II. Pauvreté de la crèche
Pourquoi Jésus-Christ prend il la pauvreté?
1° Pour montrer qu’il ne s’appuie pas sur les moyens humains.
2° Pour mieux faire ressortir la puissance divine, dont il se servira.
3° Pour nous prémunir contre l’amour des richesses qui sont l’appât de Satan.
4° Pour nous conserver la liberté du coeur envers les richesses, quand on ne les a pas.
5° Pour nous enseigner la générosité, quand on les a.
Texte sténographié de la Conférence
Mes Soeurs,
Nous parlerons encore aujourd’hui de Notre-Seigneur, et, en considérant le mystère de la Nativité, nous tâcherons de nous rendre compte pourquoi il a voulu naître dans une étable pour y prendre notre nature. Tous les sermons de Noël traitent cette matière, et vous l’avez souvent méditée, mais j’espère pouvoir y glaner encore quelques réflexions tout particulièrement applicables aux religieuses.
I. Humilité prêchée à la religieuse
A) Manière dont Notre-Seigneur la prêche.
Notre-Seigneur a voulu établir le principe de l’humilité et de la pauvreté. C’est évident. Le texte de saint Paul nous le dit suffisamment: Exinanivit semetipsum. (Phil. II, 7.) Le voilà entré dans les dernières profondeurs de l’abaissement et du dépouillement. Il y a là, mes Soeurs, un modèle pour nous. Beaucoup de gens admirent, beaucoup de gens vont à Bethléem, ils font des crèches sur, à côté, en dessous de l’autel. Mais quels sont ceux qui entrent dans la pratique réelle? Quels sont les chrétiens qui vont au devant des rebuts comme à plaisir ainsi que Notre-Seigneur y va, porté dans les bras de sa Mère, de Bethléem à Nazareth et ailleurs?
Je ne veux pas examiner de nouveau ici ce que je vous ai dit du haut de cette chaire, ce que c’était que la crèche, comment ce praesepium était la pièce destinée aux animaux dans le caravansérail, une véritable étable. Toujours est-il que Notre-Seigneur ne voulut pas la place des hôtelleries, il se réfugia dans l’étable. Non erat eis locus diversorio. (Luc. II, 7.) Qu’est-ce qui fait le malheur d’une religieuse, mes Soeurs? C’est qu’elle veut être quelque chose. Elle se dit: « Pourquoi, pour cet emploi préfère-t-on ma Soeur une telle à moi? Pourquoi lui confie-t-on telle leçon à donner? Voyez la confiance que notre Mère a dans telle Soeur. Elle la garde dans sa chambre pour lui parler si longtemps, et elle ne me prend pas? » Qu’est-ce que cela veut dire, mes Soeurs? C’est qu’on veut chercher une place dans l’hôtellerie, et non pas avoir l’étable. Et pourtant Notre-Seigneur reste dans l’étable. Est-ce vrai, est-ce faux ce que je dis, mes Soeurs? Si dans un couvent il y avait hôtellerie et étable, une vraie religieuse se mettrait dans l’étable, et le jour où tout le monde dans le couvent procéderait ainsi, la paix, l’union, le bonheur y régneraient.
::::
Consignes à suivre:
1 – Énumérez toutes les raisons que donne la conférence sur la pauvreté de la crèche pour expliquer pourquoi Jésus-Christ prend la pauvreté.
2 – D'après l'extrait présenté, qu'est-ce qui fait le malheur d'une religieuse ?
3 – Rédigez la suite de la conférence sur la pauvreté de la crèche, à partir de la dernière phrase de l'extrait.

Données d'étude:
::::
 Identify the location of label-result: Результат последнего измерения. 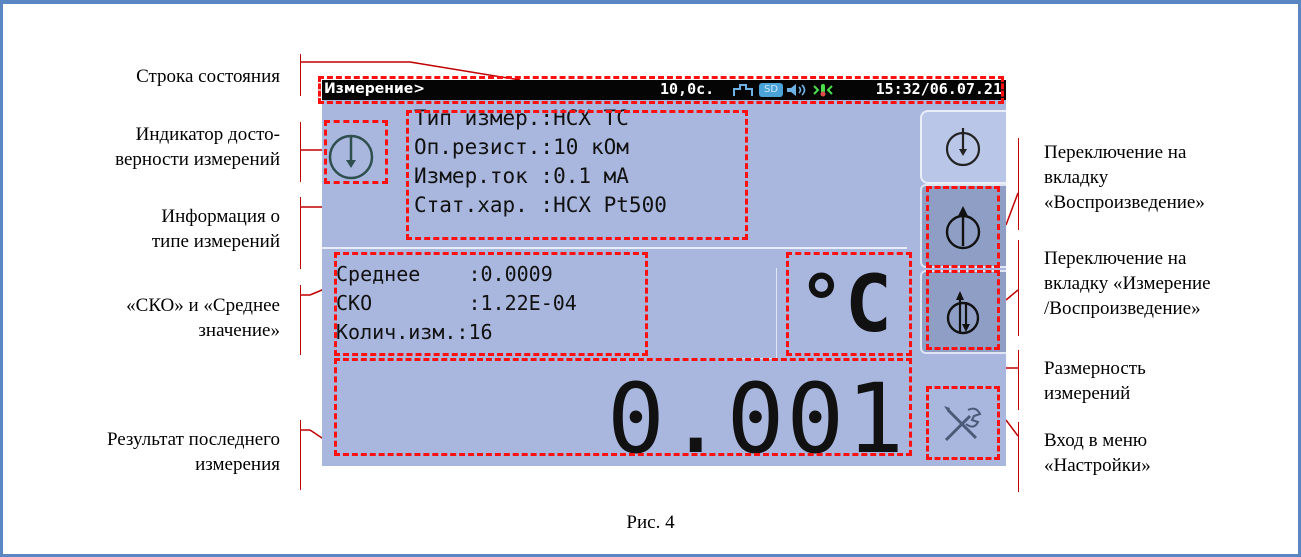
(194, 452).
::::
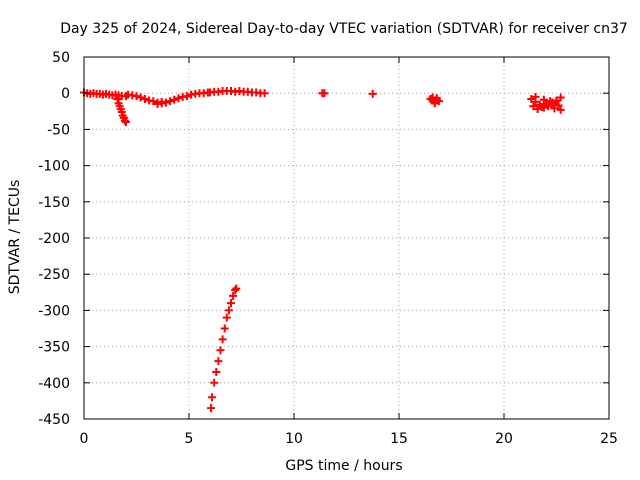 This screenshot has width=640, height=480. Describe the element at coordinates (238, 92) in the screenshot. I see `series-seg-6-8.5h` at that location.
::::
Réponses aux consignes:
1 –
1. Pour montrer qu'il ne s'appuie pas sur les moyens humains.
2. Pour mieux faire ressortir la puissance divine, dont il se servira.
3. Pour nous prémunir contre l'amour des richesses, qui sont l'appât de Satan.
4. Pour nous conserver la liberté du cœur envers les richesses, quand on ne les a pas.
5. Pour nous enseigner la générosité, quand on les a.

2 – C'est qu'elle veut être quelque chose.

3 –
Pas d’illusion, mes Soeurs, vous n’êtes pas ambitieuses. Vous ne désirez pas être ministre de la Guerre, ni amiral, ni maréchal, c’est évident. Mais on veut son petit rang, sa petite distinction, et Notre-Seigneur, que veut-il? Qu’on le mette avec les animaux: Posuit eum in praesepio. Voyez l’humilité pratique de Notre-Seigneur à peine sorti du sein de sa Mère. Lorsque vos agitations, vos désirs inquiets se manifestent et que votre Supérieure est obligée de vous dire: « Eh bien! ma fille,je vous mettrai dans l’hôtellerie », je voudrais que vous répondiez en vraie religieuse: « Ma Mère, mettez-moi dans l’étable. Là nous trouverons l’Enfant-Jésus. »
A Bethléem, les gens qui auraient parcouru les auberges de la ville pour y chercher Notre-Seigneur ne l’auraient pas trouvé. Il était dans la crèche, c’est-à-dire dans le dénuement le plus total qu’on puisse imaginer. Où le trouverons-nous au couvent? Au tabernacle en premier lieu, sans doute, mais aussi dans la cellule de la plus humble religieuse qui est oubliée et qui aime qu’on l’oublie. Il ne sera pas dans la cellule de l’orgueilleuse, de la prétentieuse, de celle qui est jalouse des honneurs et qui aime qu’on la considère. Non, mes Soeurs, ce sont des hôtellerie où Notre-Seigneur ne se trouve pas. C’est dur, mes Soeurs. Il est vrai qu’une telle façon m’épouvante. Au premier instant que Notre-Seigneur vient au monde,il écrase mon orgueil par ses abaissements.
Voilà donc une condition de bonheur, de perfection. Je laisse de côté en ce moment la perfection pour ne m’occuper que du repos que l’humilité donne à l’âme. Un petit enfant couché sur la paille: il est tranquille, parce qu’il se contente d’une crèche. Couchez-vous dans la crèche, mettez-vous entre le boeuf et l’âne, vous aurez la paix. Invenietis infantem pannis involutum.
Voulez-vous à présent que j’envisage l’humilité dans l’obéissance? Avez-vous jamais vu une religieuse orgueilleuse dans l’obéissance? N’avez-vous pas remarqué la facilité extrême avec laquelle on se réfugie dans l’observance de certaines règles avec tout un bagage d’orgueil? Notre-Seigneur ne fait pas ainsi. Il consent à être garrotté, la crèche est le premier autel où il s’immole. Invans. La Raison incarnée ne parle pas, le Verbe de Dieu se tait. C’est ainsi qu’il faut qu’une religieuse soit muette dans l’obéissance, car voyez l’obéissance muette de l’Enfant-Jésus.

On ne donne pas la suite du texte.